__TASK__
Please print all the lines below exactly as they are written.

__DATA IN THIS EXERCISE__
+ + + + + + +

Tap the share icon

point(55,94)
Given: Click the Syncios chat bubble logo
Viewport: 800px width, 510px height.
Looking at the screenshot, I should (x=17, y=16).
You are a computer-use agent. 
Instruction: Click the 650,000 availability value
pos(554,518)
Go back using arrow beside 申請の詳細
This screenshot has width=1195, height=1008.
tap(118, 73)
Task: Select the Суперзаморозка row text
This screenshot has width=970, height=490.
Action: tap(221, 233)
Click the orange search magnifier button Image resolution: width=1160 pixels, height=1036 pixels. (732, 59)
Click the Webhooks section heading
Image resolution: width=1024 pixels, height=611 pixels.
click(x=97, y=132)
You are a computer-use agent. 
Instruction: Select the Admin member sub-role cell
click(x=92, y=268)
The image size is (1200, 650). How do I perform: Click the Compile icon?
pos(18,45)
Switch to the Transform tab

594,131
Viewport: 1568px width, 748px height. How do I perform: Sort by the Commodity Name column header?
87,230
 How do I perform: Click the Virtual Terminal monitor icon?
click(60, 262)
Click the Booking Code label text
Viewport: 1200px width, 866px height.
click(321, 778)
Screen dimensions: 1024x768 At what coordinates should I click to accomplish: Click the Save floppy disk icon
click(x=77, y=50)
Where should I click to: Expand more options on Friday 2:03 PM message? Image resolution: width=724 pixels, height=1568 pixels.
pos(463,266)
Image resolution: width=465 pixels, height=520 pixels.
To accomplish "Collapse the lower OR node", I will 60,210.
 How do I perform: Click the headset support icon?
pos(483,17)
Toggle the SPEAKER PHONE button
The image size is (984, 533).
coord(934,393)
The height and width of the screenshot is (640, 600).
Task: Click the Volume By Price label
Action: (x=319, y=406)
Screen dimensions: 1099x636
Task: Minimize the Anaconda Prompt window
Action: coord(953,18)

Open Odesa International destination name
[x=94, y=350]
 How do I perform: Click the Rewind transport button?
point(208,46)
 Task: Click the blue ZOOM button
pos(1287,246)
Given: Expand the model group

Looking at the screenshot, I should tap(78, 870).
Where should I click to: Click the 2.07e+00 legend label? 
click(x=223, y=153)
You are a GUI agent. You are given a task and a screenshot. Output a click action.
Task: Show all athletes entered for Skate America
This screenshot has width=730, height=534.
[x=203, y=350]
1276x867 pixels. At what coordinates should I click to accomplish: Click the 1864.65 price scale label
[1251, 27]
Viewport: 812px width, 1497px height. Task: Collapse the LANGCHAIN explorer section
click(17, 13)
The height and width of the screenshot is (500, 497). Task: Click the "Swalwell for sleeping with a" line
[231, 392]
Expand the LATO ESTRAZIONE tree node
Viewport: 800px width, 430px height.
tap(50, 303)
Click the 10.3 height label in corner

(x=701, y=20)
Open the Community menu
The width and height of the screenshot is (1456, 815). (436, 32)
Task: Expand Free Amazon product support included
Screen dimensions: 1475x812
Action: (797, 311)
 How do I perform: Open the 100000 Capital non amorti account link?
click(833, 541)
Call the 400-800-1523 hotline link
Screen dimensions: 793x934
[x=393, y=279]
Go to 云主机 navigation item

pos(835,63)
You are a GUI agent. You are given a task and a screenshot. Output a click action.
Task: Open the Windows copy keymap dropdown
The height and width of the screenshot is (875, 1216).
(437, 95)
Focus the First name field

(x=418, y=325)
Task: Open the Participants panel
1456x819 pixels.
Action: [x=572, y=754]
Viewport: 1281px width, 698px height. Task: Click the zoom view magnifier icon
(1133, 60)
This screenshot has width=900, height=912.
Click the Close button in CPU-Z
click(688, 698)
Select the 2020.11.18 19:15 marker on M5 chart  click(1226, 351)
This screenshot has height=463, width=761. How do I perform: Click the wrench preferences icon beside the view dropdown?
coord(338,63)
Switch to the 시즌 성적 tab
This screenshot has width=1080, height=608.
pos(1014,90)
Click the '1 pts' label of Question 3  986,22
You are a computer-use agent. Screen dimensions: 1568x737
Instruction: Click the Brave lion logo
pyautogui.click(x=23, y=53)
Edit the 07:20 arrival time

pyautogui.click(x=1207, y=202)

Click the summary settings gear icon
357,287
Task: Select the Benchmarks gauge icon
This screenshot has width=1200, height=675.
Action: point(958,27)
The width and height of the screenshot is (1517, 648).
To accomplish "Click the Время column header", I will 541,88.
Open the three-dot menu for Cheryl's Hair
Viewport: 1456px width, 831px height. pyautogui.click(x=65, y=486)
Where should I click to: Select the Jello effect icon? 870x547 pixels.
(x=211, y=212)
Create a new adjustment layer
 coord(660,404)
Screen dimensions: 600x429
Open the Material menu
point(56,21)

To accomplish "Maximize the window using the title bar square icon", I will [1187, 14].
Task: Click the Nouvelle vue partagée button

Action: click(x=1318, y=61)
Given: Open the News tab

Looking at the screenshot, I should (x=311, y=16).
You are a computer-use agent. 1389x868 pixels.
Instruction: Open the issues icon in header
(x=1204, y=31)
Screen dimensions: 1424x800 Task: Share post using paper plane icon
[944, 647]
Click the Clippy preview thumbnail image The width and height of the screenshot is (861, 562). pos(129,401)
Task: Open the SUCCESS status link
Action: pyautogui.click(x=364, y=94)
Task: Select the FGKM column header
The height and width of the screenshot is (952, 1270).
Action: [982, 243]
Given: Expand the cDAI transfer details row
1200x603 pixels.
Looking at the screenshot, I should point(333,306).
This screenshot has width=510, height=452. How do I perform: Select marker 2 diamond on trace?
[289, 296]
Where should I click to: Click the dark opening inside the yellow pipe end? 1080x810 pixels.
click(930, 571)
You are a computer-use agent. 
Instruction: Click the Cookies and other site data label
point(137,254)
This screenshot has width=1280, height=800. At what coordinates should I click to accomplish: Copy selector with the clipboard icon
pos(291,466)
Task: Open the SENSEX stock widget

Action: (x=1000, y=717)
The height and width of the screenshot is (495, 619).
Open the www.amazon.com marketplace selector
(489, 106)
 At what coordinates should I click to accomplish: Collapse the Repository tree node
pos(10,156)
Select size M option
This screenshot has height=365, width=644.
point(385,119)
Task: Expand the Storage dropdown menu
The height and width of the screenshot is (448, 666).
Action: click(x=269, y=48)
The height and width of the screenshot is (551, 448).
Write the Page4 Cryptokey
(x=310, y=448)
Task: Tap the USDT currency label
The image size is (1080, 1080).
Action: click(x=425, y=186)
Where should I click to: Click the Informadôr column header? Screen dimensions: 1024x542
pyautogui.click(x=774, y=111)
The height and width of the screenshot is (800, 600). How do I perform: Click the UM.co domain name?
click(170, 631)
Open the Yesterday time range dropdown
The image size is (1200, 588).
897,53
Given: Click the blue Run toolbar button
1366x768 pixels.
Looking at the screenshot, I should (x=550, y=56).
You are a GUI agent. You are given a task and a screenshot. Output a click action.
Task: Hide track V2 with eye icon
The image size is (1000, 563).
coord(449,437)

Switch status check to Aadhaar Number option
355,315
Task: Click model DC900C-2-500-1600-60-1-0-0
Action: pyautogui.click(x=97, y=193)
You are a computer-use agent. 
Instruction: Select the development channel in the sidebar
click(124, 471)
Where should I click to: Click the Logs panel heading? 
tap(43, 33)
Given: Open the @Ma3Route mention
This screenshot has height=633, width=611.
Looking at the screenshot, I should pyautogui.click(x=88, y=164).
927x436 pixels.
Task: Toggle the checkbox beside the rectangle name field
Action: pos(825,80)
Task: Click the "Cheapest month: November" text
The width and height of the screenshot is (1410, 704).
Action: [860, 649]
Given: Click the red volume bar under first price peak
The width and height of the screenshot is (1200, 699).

+ + + + + + +

__EXERCISE RESULT__
Tap the share icon

point(55,94)
Given: Click the Syncios chat bubble logo
Viewport: 800px width, 510px height.
Looking at the screenshot, I should (x=17, y=16).
You are a computer-use agent. 
Instruction: Click the 650,000 availability value
pos(554,518)
Go back using arrow beside 申請の詳細
This screenshot has width=1195, height=1008.
tap(118, 73)
Task: Select the Суперзаморозка row text
This screenshot has width=970, height=490.
Action: tap(221, 233)
Click the orange search magnifier button Image resolution: width=1160 pixels, height=1036 pixels. (732, 59)
Click the Webhooks section heading
Image resolution: width=1024 pixels, height=611 pixels.
click(x=97, y=132)
You are a computer-use agent. 
Instruction: Select the Admin member sub-role cell
click(x=92, y=268)
The image size is (1200, 650). How do I perform: Click the Compile icon?
pos(18,45)
Switch to the Transform tab

594,131
Viewport: 1568px width, 748px height. How do I perform: Sort by the Commodity Name column header?
87,230
 How do I perform: Click the Virtual Terminal monitor icon?
click(60, 262)
Click the Booking Code label text
Viewport: 1200px width, 866px height.
click(321, 778)
Screen dimensions: 1024x768 At what coordinates should I click to accomplish: Click the Save floppy disk icon
click(x=77, y=50)
Where should I click to: Expand more options on Friday 2:03 PM message? Image resolution: width=724 pixels, height=1568 pixels.
pos(463,266)
Image resolution: width=465 pixels, height=520 pixels.
To accomplish "Collapse the lower OR node", I will 60,210.
 How do I perform: Click the headset support icon?
pos(483,17)
Toggle the SPEAKER PHONE button
The image size is (984, 533).
coord(934,393)
The height and width of the screenshot is (640, 600).
Task: Click the Volume By Price label
Action: (x=319, y=406)
Screen dimensions: 1099x636
Task: Minimize the Anaconda Prompt window
Action: coord(953,18)

Open Odesa International destination name
[x=94, y=350]
 How do I perform: Click the Rewind transport button?
point(208,46)
 Task: Click the blue ZOOM button
pos(1287,246)
Given: Expand the model group

Looking at the screenshot, I should tap(78, 870).
Where should I click to: Click the 2.07e+00 legend label? 
click(x=223, y=153)
You are a GUI agent. You are given a task and a screenshot. Output a click action.
Task: Show all athletes entered for Skate America
This screenshot has width=730, height=534.
[x=203, y=350]
1276x867 pixels. At what coordinates should I click to accomplish: Click the 1864.65 price scale label
[1251, 27]
Viewport: 812px width, 1497px height. Task: Collapse the LANGCHAIN explorer section
click(17, 13)
The height and width of the screenshot is (500, 497). Task: Click the "Swalwell for sleeping with a" line
[231, 392]
Expand the LATO ESTRAZIONE tree node
Viewport: 800px width, 430px height.
tap(50, 303)
Click the 10.3 height label in corner

(x=701, y=20)
Open the Community menu
The width and height of the screenshot is (1456, 815). (436, 32)
Task: Expand Free Amazon product support included
Screen dimensions: 1475x812
Action: (797, 311)
 How do I perform: Open the 100000 Capital non amorti account link?
click(833, 541)
Call the 400-800-1523 hotline link
Screen dimensions: 793x934
[x=393, y=279]
Go to 云主机 navigation item

pos(835,63)
You are a GUI agent. You are given a task and a screenshot. Output a click action.
Task: Open the Windows copy keymap dropdown
The height and width of the screenshot is (875, 1216).
(437, 95)
Focus the First name field

(x=418, y=325)
Task: Open the Participants panel
1456x819 pixels.
Action: [x=572, y=754]
Viewport: 1281px width, 698px height. Task: Click the zoom view magnifier icon
(1133, 60)
This screenshot has width=900, height=912.
Click the Close button in CPU-Z
click(688, 698)
Select the 2020.11.18 19:15 marker on M5 chart  click(1226, 351)
This screenshot has height=463, width=761. How do I perform: Click the wrench preferences icon beside the view dropdown?
coord(338,63)
Switch to the 시즌 성적 tab
This screenshot has width=1080, height=608.
pos(1014,90)
Click the '1 pts' label of Question 3  986,22
You are a computer-use agent. Screen dimensions: 1568x737
Instruction: Click the Brave lion logo
pyautogui.click(x=23, y=53)
Edit the 07:20 arrival time

pyautogui.click(x=1207, y=202)

Click the summary settings gear icon
357,287
Task: Select the Benchmarks gauge icon
This screenshot has width=1200, height=675.
Action: point(958,27)
The width and height of the screenshot is (1517, 648).
To accomplish "Click the Время column header", I will 541,88.
Open the three-dot menu for Cheryl's Hair
Viewport: 1456px width, 831px height. pyautogui.click(x=65, y=486)
Where should I click to: Select the Jello effect icon? 870x547 pixels.
(x=211, y=212)
Create a new adjustment layer
 coord(660,404)
Screen dimensions: 600x429
Open the Material menu
point(56,21)

To accomplish "Maximize the window using the title bar square icon", I will [1187, 14].
Task: Click the Nouvelle vue partagée button

Action: click(x=1318, y=61)
Given: Open the News tab

Looking at the screenshot, I should (x=311, y=16).
You are a computer-use agent. 1389x868 pixels.
Instruction: Open the issues icon in header
(x=1204, y=31)
Screen dimensions: 1424x800 Task: Share post using paper plane icon
[944, 647]
Click the Clippy preview thumbnail image The width and height of the screenshot is (861, 562). pos(129,401)
Task: Open the SUCCESS status link
Action: pyautogui.click(x=364, y=94)
Task: Select the FGKM column header
The height and width of the screenshot is (952, 1270).
Action: [982, 243]
Given: Expand the cDAI transfer details row
1200x603 pixels.
Looking at the screenshot, I should point(333,306).
This screenshot has width=510, height=452. How do I perform: Select marker 2 diamond on trace?
[289, 296]
Where should I click to: Click the dark opening inside the yellow pipe end? 1080x810 pixels.
click(930, 571)
You are a computer-use agent. 
Instruction: Click the Cookies and other site data label
point(137,254)
This screenshot has width=1280, height=800. At what coordinates should I click to accomplish: Copy selector with the clipboard icon
pos(291,466)
Task: Open the SENSEX stock widget

Action: (x=1000, y=717)
The height and width of the screenshot is (495, 619).
Open the www.amazon.com marketplace selector
(489, 106)
 At what coordinates should I click to accomplish: Collapse the Repository tree node
pos(10,156)
Select size M option
This screenshot has height=365, width=644.
point(385,119)
Task: Expand the Storage dropdown menu
The height and width of the screenshot is (448, 666).
Action: click(x=269, y=48)
The height and width of the screenshot is (551, 448).
Write the Page4 Cryptokey
(x=310, y=448)
Task: Tap the USDT currency label
The image size is (1080, 1080).
Action: click(x=425, y=186)
Where should I click to: Click the Informadôr column header? Screen dimensions: 1024x542
pyautogui.click(x=774, y=111)
The height and width of the screenshot is (800, 600). How do I perform: Click the UM.co domain name?
click(170, 631)
Open the Yesterday time range dropdown
The image size is (1200, 588).
897,53
Given: Click the blue Run toolbar button
1366x768 pixels.
Looking at the screenshot, I should (x=550, y=56).
You are a GUI agent. You are given a task and a screenshot. Output a click action.
Task: Hide track V2 with eye icon
The image size is (1000, 563).
coord(449,437)

Switch status check to Aadhaar Number option
355,315
Task: Click model DC900C-2-500-1600-60-1-0-0
Action: pyautogui.click(x=97, y=193)
You are a computer-use agent. 
Instruction: Select the development channel in the sidebar
click(124, 471)
Where should I click to: Click the Logs panel heading? 
tap(43, 33)
Given: Open the @Ma3Route mention
This screenshot has height=633, width=611.
Looking at the screenshot, I should pyautogui.click(x=88, y=164).
927x436 pixels.
Task: Toggle the checkbox beside the rectangle name field
Action: pos(825,80)
Task: Click the "Cheapest month: November" text
The width and height of the screenshot is (1410, 704).
Action: [860, 649]
Given: Click the red volume bar under first price peak
The width and height of the screenshot is (1200, 699).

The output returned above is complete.